5 Common Reasons Past Therapy Attempts May Have Failed:
Some of my clients swear by therapy and continue to show up even after we’ve reached our initial goals and they are stable enough that an outside party might question if they “need” therapy. “I like the routine,” one client said. Others like the idea of a safety net to fall back on should life, as it does, change course.
Then, there are those that come to me with their walls up and a - probably healthy and most often earned - skepticism about counseling. Perhaps they’ve had a bad experience in the past. Or, as many people did, they grew up in an environment where taking time to talk about your feelings just wasn’t done. I’d like to say that these clients eventually change their mind, but in all honesty, some probably still aren’t sold on what I have to offer. That’s okay. My kind of therapy isn’t for everyone. I do believe, however, that there is a kind of therapy for most people, should they wish to find it.
Finding it is hard, as I’ve acknowledged in previous attempts to demystify the search for a mental healthcare provider. I often compare it to dating, because a lot of the potential for success lies in the therapeutic relationship built between you and your therapist. Even if you’ve found the right fit, however, there are some common obstacles that both clients and therapists face.
1. "I don’t need therapy, I need X."
The second half of that statement might be true. Many people in our current capitalistic society, which creates scarcity in order to control demand and profit, have unmet needs. And therapy may not be able to help you fulfill that need, although in some cases it can. But in that case, how are you coping with your unmet need? There is more than a physical cost to pay for survival and therapy can help you build the emotional and mental resilience to not only have your needs met, but thrive once you do.
2. "I have my friends and family to talk to, why pay someone else?"

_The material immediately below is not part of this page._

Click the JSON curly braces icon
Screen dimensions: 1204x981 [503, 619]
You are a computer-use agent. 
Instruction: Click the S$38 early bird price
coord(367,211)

Therapy is not a replacement for a strong social support system and vice versa. Perhaps in a utopian world where all of us are taught to care for our own mental health and that of others from a young age, we might be able to find the care that we need in our own communities. But the reality is that even the most well-meaning of your friends and family are probably not both knowledgeable enough about mental health concerns and available enough to take on that job full-time. Even if they are, they still need to consent to doing the emotional labor of this work, because therapy is work.
For therapists, being a compassionate and empathetic listener is only the beginning of the work that they do in session, even if they are able to package it seamlessly into a conversation that doesn’t feel formal or technical. You pay a therapist for the same reason that you pay a doctor to treat any physical health concerns or an account to file your taxes. Sometimes, the knowledge that you and your community have is enough; sometimes, you need more.
3. "I don’t know what to talk about."
Starting therapy, particularly for those who aren’t familiar with counseling, can be daunting, particularly in a society that still stigmatizes talking about mental health. In many ways, the medical model of healthcare suggests that something must be wrong with you in order to seek care, when that isn’t necessarily true. Even if that is the case, something is most likely wrong with your circumstances - not you as a person. This is why trauma-informed care can be so transformative: it reframes the question of “what’s wrong with you” to “what happened to you?”
My reframe for this concern is that not knowing is perhaps one of the biggest reasons to seek therapy: to explore your mental health in a safe and supportive space. You’re not in this alone and your therapist is there to help you discover what there is to talk about.
4. "That mindfulness stuff doesn’t work for me."
Modern Western therapy has only recently embraced Eastern philosophy in the form of mindfulness, which has quickly become a buzzword. Many people are familiar with mindfulness in a specific context: perhaps in relation to yoga and meditation or as a spiritual practice. Or perhaps you’ve been asked the question, “Where do you feel that in your body?” For some, these approaches are effective, but they are certainly not universal. The concept of mindfulness can be interpreted and incorporated into a nearly endless variety of approaches and each is personal.
Now, some therapists don’t use mindfulness approaches at all and perhaps that’s what you’ve been looking for. Still, I want to remind you that your past experience with one approach is not always an accurate indicator of future possibilities.
5. "I’ve tried it before and I didn’t like it."
Similarly, your past experiences with one (or even two or three) mental health care professionals isn’t indicative of all providers. This is not meant to invalidate the fact that there are people in this field who can do harm, whether intentionally or unintentionally, and you may have suffered trauma at their hands. Many relational theories, however, will tell you that in order to heal hurt suffered at the hands of another person, you need to learn to trust other people again. This isn’t always easy and it’s okay if you’re not ready quite yet - but never say never.
When you are ready, my best advice to you is to be specific. What did you try? When did you try it? What were the circumstances? What was going on with you? What didn’t you like? I won’t try to tell you that negative experiences are necessary, but when they occur, they need not be wasted. Instead, try to mine that experience to hone your search and even consider talking to potential therapists about those concerns. A good therapist will hear you out and work with your skepticism rather than dismiss it.
Ultimately, the biggest indicator of success in therapy is whether or not you’re ready to engage with it - even despite any doubts or fears. When you’re ready, there is help out there.